Mitra Sehati Lakukan Review Aturan Organisasi dan Materi Replikasi

Pelaksanaan Review Review Aturan Organisasi dan Materi Replikasi Mitra Sehati, Nglipar, Gunungkidul, Kamis-Jumat (10-11/05)
Pelaksanaan Review Review Aturan Organisasi dan Materi Replikasi Mitra Sehati, Nglipar, Gunungkidul, Kamis-Jumat (10-11/05)

Gunungkidul, IDEA – Untuk meningkatkan kapasitas pengetahuan anggota organisasi tentang pembangunan organisasi rakyat (kelompok rentan), perencanaan pembangunan, monitoring partisipatif dan demokrasi pemerintahan lokal, serta advokasi untuk pemenuhan hak-hak kelompok rentan, IDEA Yogyakarta bersama dengan Mitra sehati melakukan review aturan organisasi dan materi replikasi. Review ini dilaksanakan di balai dusun Mengger, Nglipar, Kamis-Jum’at (10-11/05).

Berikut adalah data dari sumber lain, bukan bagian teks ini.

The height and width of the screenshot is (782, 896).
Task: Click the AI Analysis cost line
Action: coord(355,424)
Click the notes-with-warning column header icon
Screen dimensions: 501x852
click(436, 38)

Mitra sehati merupakan organisasi kelompok rentan yang dibentuk IDEA Yogyakarta kerja sama dengan Ciqal, Human Inclusion, dan Europen Union dalam program bertajuk #AdvocatingForChange. Kelompok rentan yang terlibat dalam mitra sehati terdiri dari penyandang disabilitas, perempuan kepala rumah tangga serta warga miskin.

Ketua Mitra Sehati, Suhardiyanto, kembali mengapresiasi pendampingan yang dilakukan IDEA Yogyakarta untuk penguatan kelompoknya. Menurutnya ini kesempatan berharga untuk mengembangkan kapasitas anggota Mitra Sehati.

Suhardiyanto berharap agar anggota, khususnya pengurus Mitra Sehati memanfaatkan forum Review ini. Sebab menurutnya, pemahaman atas keorganisasian dan kerja-kerja advokasi merupakan persoalan mendasar yang masih dialami oleh kelompoknya.

“Bapak/ibu harap benar-benar mengikuti forum ini dengan baik, kalau ada yang perlu disampaikan monggo disampaikan ke fasilitator. Apalagi forum ini adalah usulan kita semua di pertemuan sebelumnya,” ujar Suhardi.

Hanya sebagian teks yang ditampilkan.